[Start of section]

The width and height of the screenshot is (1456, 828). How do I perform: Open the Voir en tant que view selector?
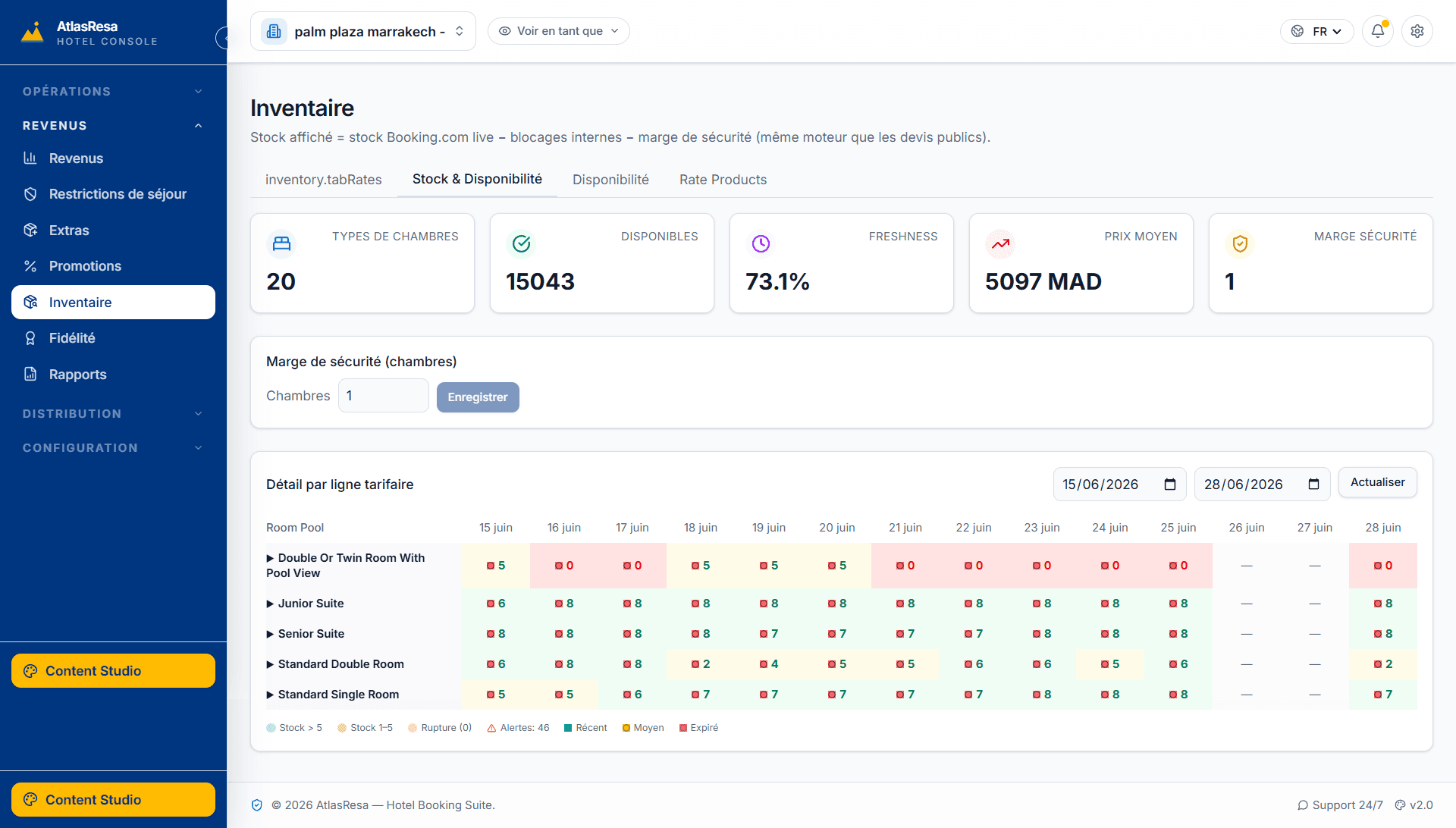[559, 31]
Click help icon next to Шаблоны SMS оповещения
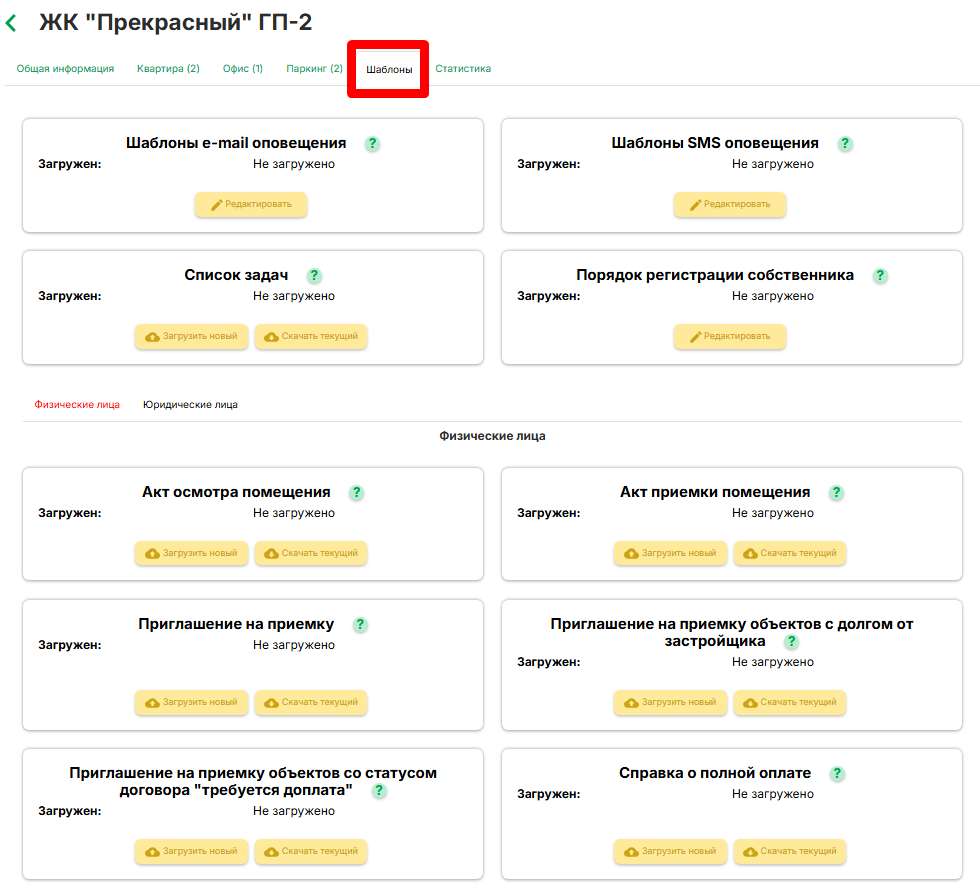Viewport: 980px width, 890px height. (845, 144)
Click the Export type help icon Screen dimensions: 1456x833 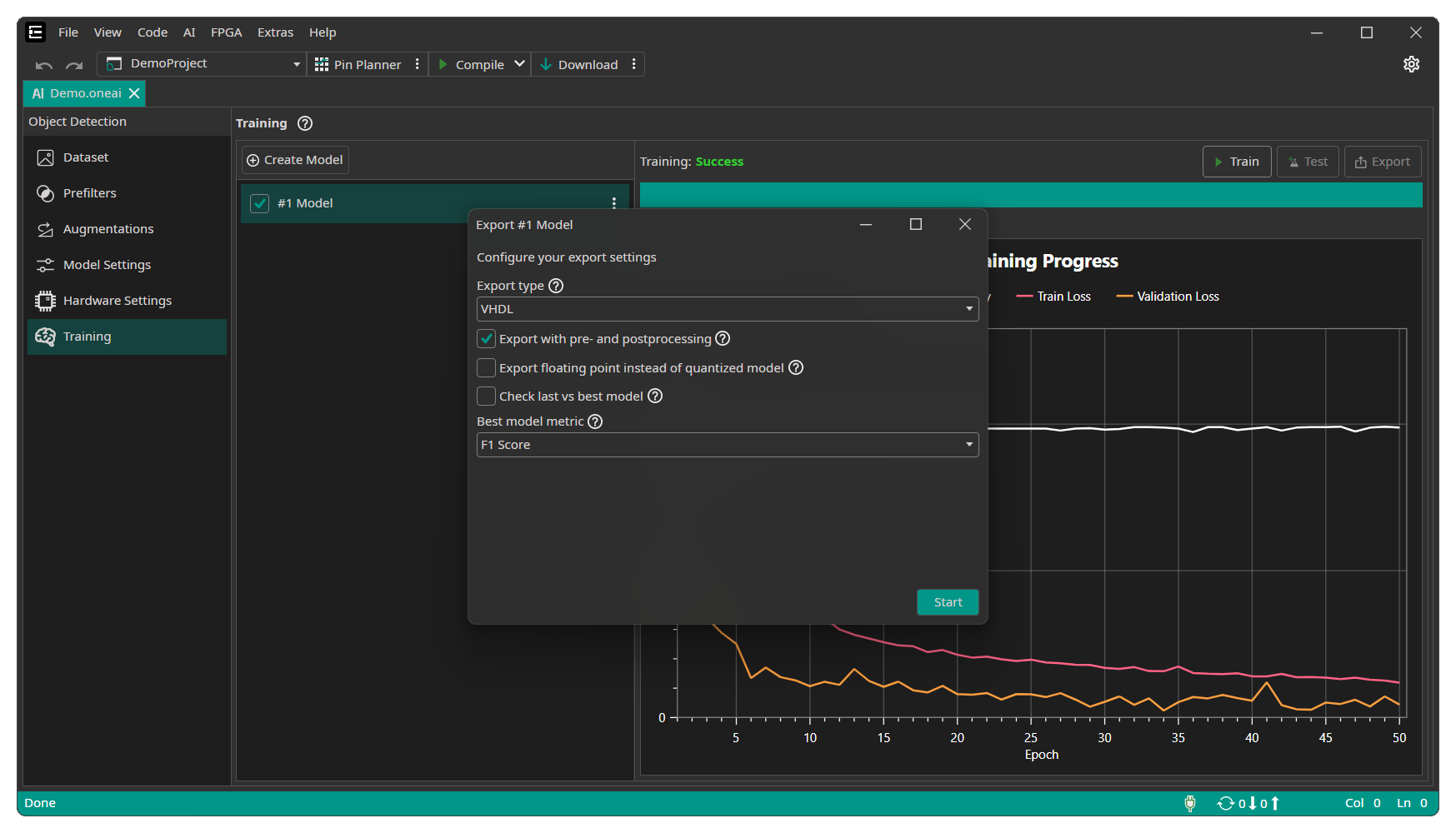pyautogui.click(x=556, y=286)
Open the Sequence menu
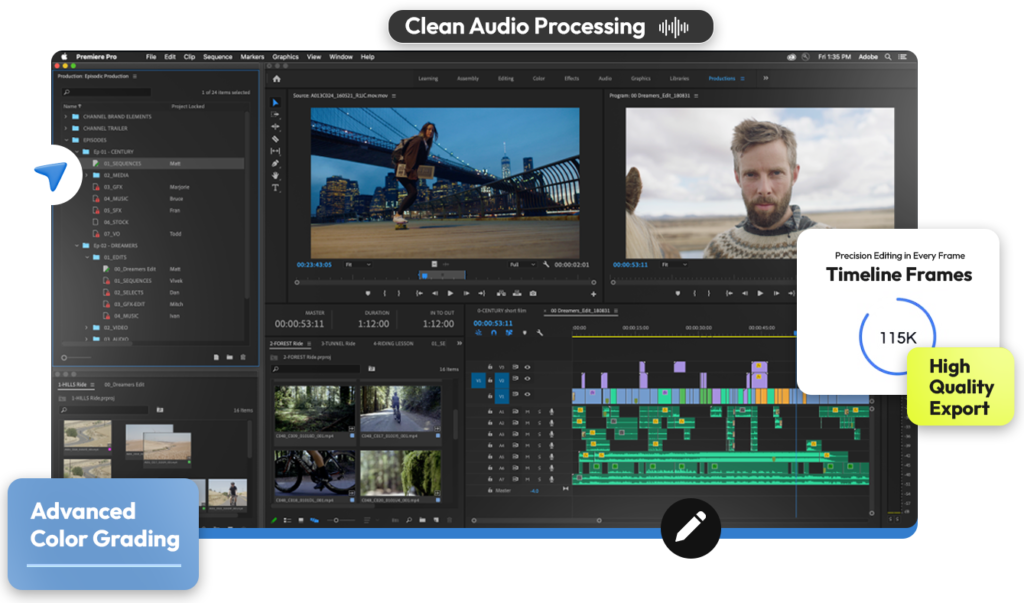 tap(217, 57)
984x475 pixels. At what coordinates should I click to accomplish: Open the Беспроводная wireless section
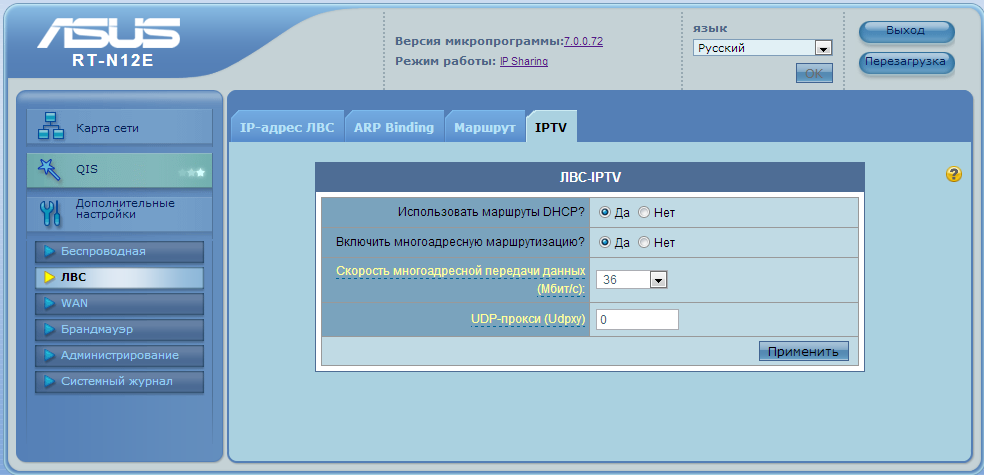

[End of section]

(Exercise directions) Word for word, restate the lines from the one containing "Open the Sequence menu" through the end of the entries. Do not include pictures.

(Response box)
Open the Sequence menu
 tap(217, 57)
984x475 pixels. At what coordinates should I click to accomplish: Open the Беспроводная wireless section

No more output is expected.